*** Task material
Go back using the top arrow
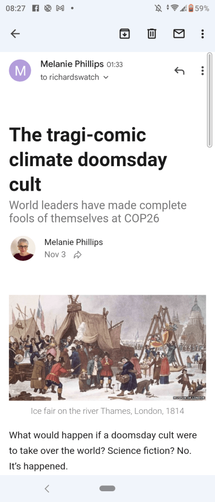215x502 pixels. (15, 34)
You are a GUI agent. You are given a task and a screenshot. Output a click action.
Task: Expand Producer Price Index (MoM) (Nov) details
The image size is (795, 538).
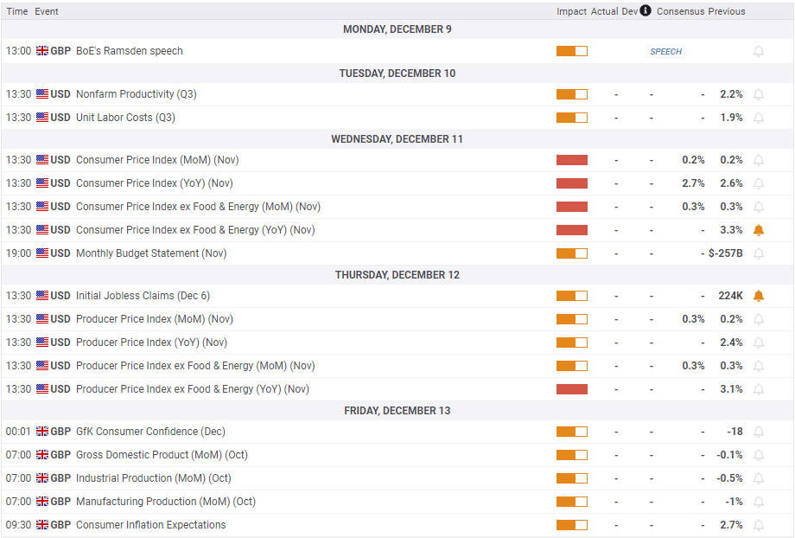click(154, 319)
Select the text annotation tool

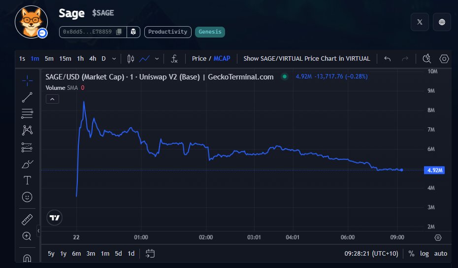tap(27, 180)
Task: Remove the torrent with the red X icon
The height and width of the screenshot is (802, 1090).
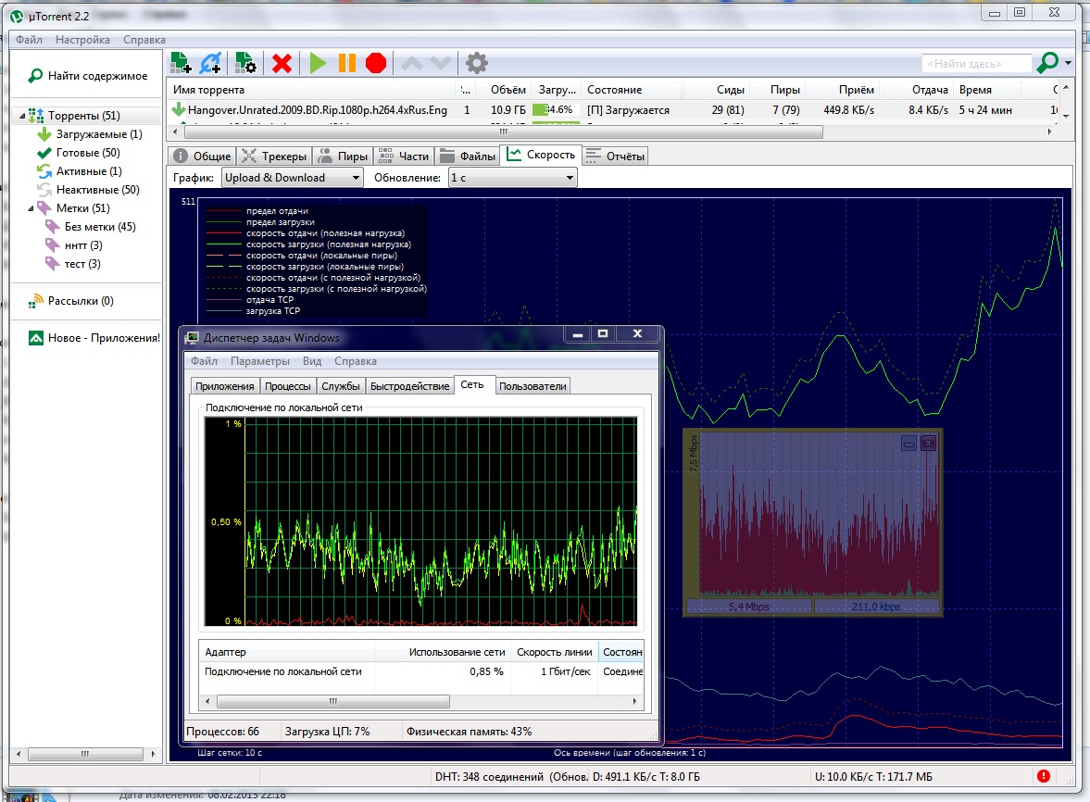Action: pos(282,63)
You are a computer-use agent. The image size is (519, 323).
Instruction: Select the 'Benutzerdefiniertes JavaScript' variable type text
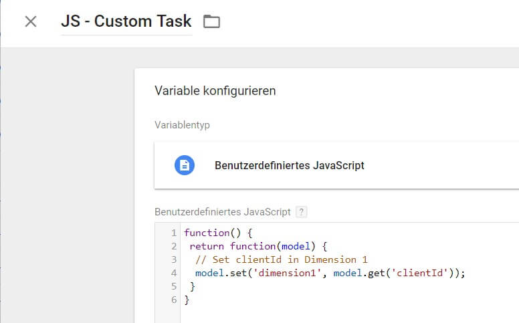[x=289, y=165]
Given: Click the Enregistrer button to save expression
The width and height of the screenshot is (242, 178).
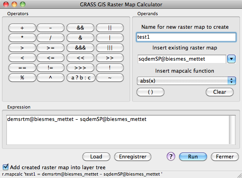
******
*** Task material
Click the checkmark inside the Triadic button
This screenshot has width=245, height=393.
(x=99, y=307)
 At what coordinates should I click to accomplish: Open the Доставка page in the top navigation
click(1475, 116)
******
_Prompt_. Find every line in the records above that holds the word "agent", and copy each one.

_Response area_.
You are a GUI agent. You are given a task and a screenshot. Output a click action.
You are a computer-use agent. The image size is (519, 323).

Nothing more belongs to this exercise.